**INFORMATION SHOWN:**

-- Begin --

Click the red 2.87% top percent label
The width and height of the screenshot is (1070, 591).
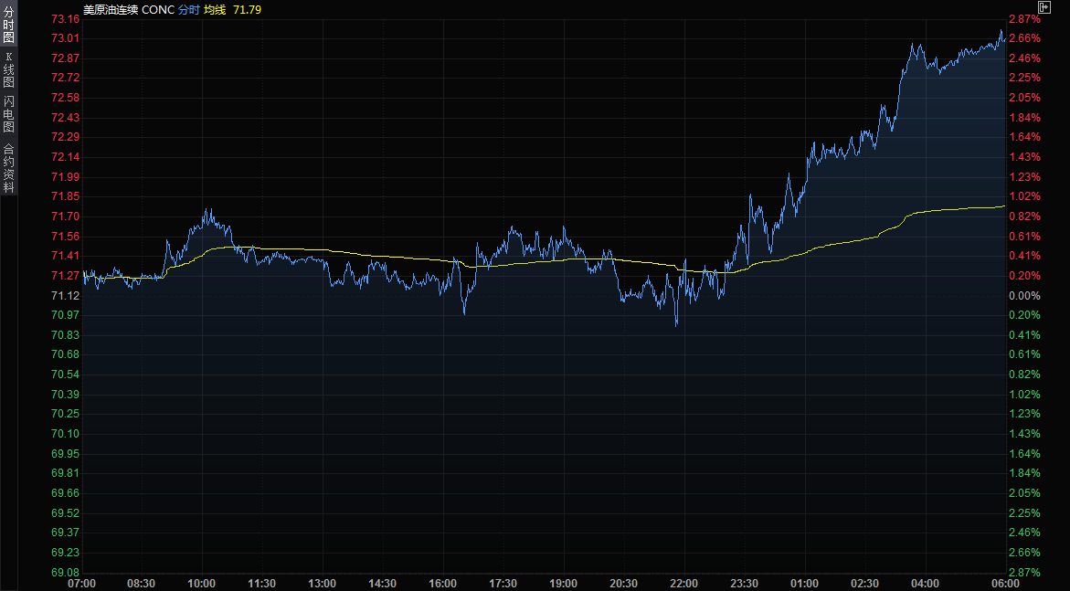point(1024,19)
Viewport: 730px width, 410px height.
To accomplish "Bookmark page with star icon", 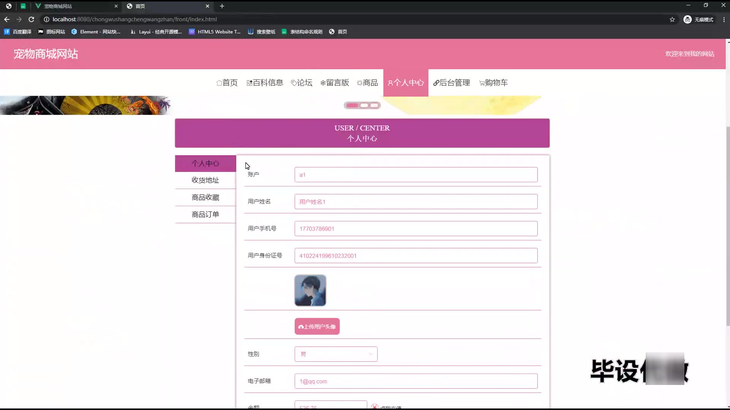I will (x=672, y=19).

-- End --

**EXERCISE INSTRUCTIONS:** Return each row above that contains the string "width", treating uppercase and lowercase letters as different.

**PROBLEM SOLUTION:**
The width and height of the screenshot is (1070, 591).
Viewport: 730px width, 410px height.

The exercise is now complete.